**Short exercise:** Copy out the listing lines word for word, beginning at the line that contains "The height and" and continuing through the end of the listing. Leave the pictures out of your answer.

**Record excerpts:**
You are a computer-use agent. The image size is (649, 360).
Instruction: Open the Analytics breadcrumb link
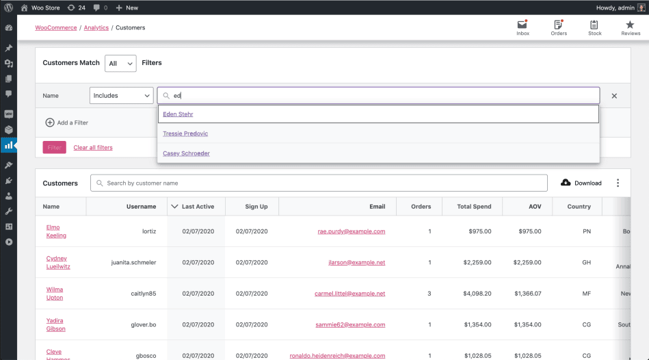point(96,28)

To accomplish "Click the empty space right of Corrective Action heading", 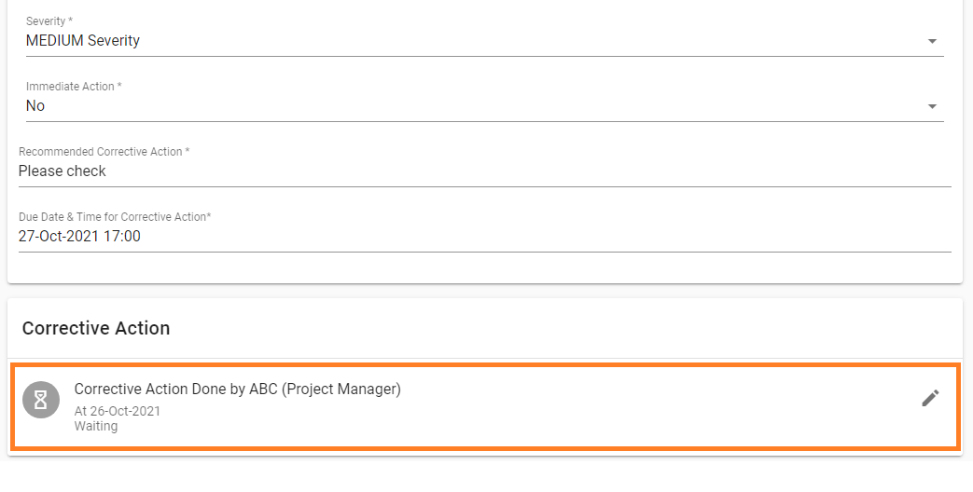I will click(560, 328).
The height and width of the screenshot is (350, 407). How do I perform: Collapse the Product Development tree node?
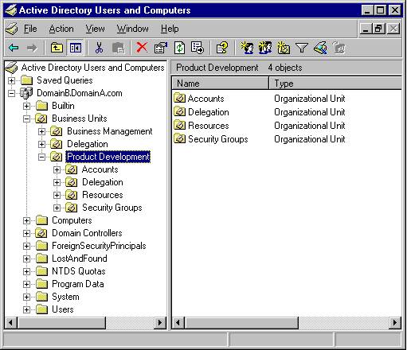click(41, 157)
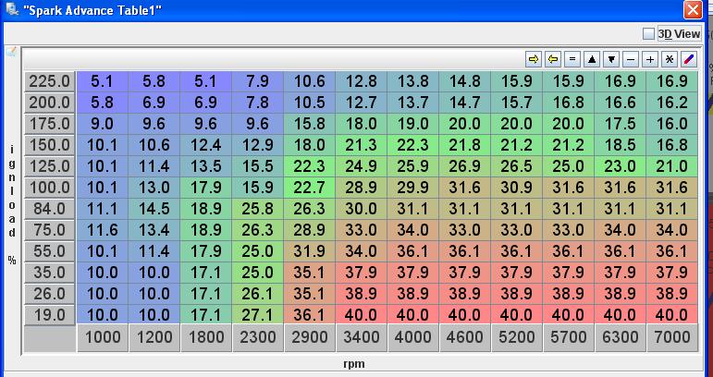The width and height of the screenshot is (713, 377).
Task: Click the asterisk multiply icon in toolbar
Action: (x=670, y=58)

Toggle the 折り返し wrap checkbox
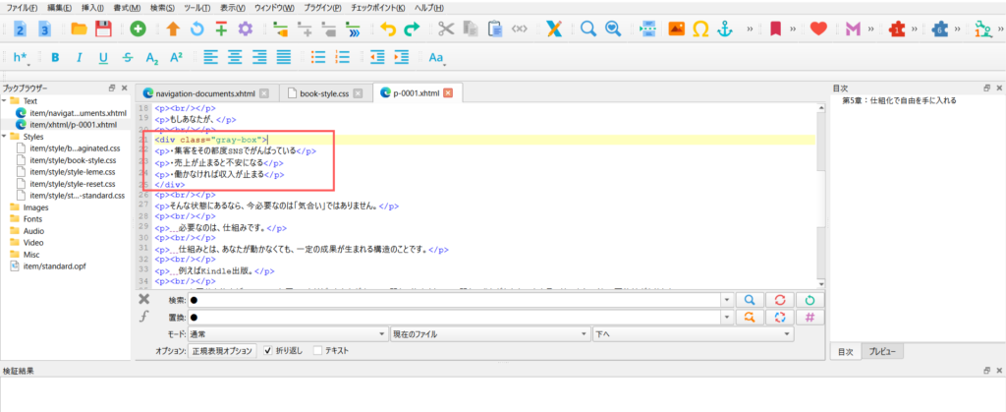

**Written solution:**
The height and width of the screenshot is (350, 407). How do I perform: Collapse the Product Development tree node?
click(41, 157)
The width and height of the screenshot is (713, 377).
Task: Click the asterisk multiply icon in toolbar
Action: (x=670, y=58)

Toggle the 折り返し wrap checkbox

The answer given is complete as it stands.